For Long-Term Care, what is the difference between Medicare and Medicaid?

May 11th, 2015 by beasleyferber

Most people confuse Medicare and Medicaid. The names are similar, but that’s where the similarity ends. Here is a brief description of the two programs, which are very different.

Medicare is the basic health insurance program available to anyone who is disabled or over 65 and has paid into the Social Security system. It has nothing to do with your income or assets. Many people believe that Medicare pays for long-term nursing home care. However, people who belief this and who later enter a nursing home are in for a very unpleasant and expensive surprise, since Medicare is not designed to cover long-term nursing home care. If a Medicare beneficiary spends three nights in the hospital and then goes to a nursing home for rehabilitation, Medicare will pay the nursing home in full for the first 20 days, and then in part from day 21 to 100. However, once the patient stops making improvement, Medicare and the Medicare supplement stop paying, even if this occurs before expiration of the hundred days.
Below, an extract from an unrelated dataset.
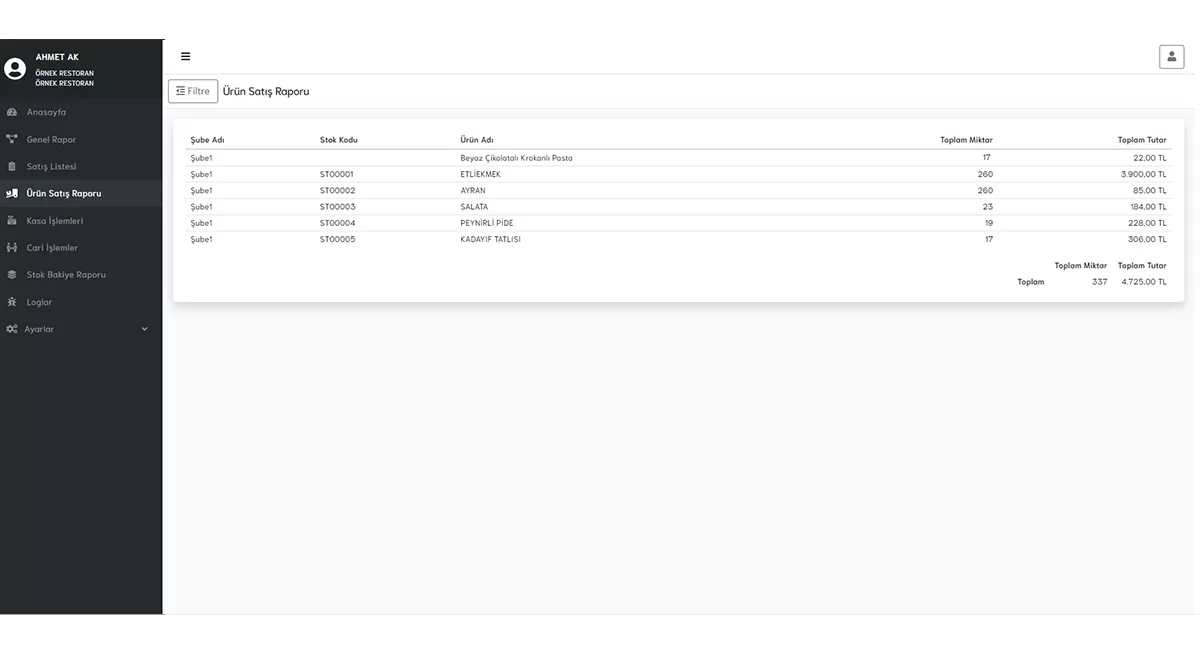Viewport: 1200px width, 653px height.
Task: Click the Satış Listesi clipboard icon
Action: click(x=12, y=166)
Thus, Medicare for skilled nursing care is meant to be a short-term benefit only. People who need long-term nursing home care are not covered. A person’s eligibility for Medicaid, by contrast, is asset dependent. Generally speaking, an unmarried person is eligible for Medicaid when his or her assets fall below $2,500 in New Hampshire and $2,000 in Massachusetts. For a married couple in Massachusetts, the healthy spouse can keep about $119,000 in assets, and in New Hampshire, he or she can keep half the assets or $119,000, whichever is less.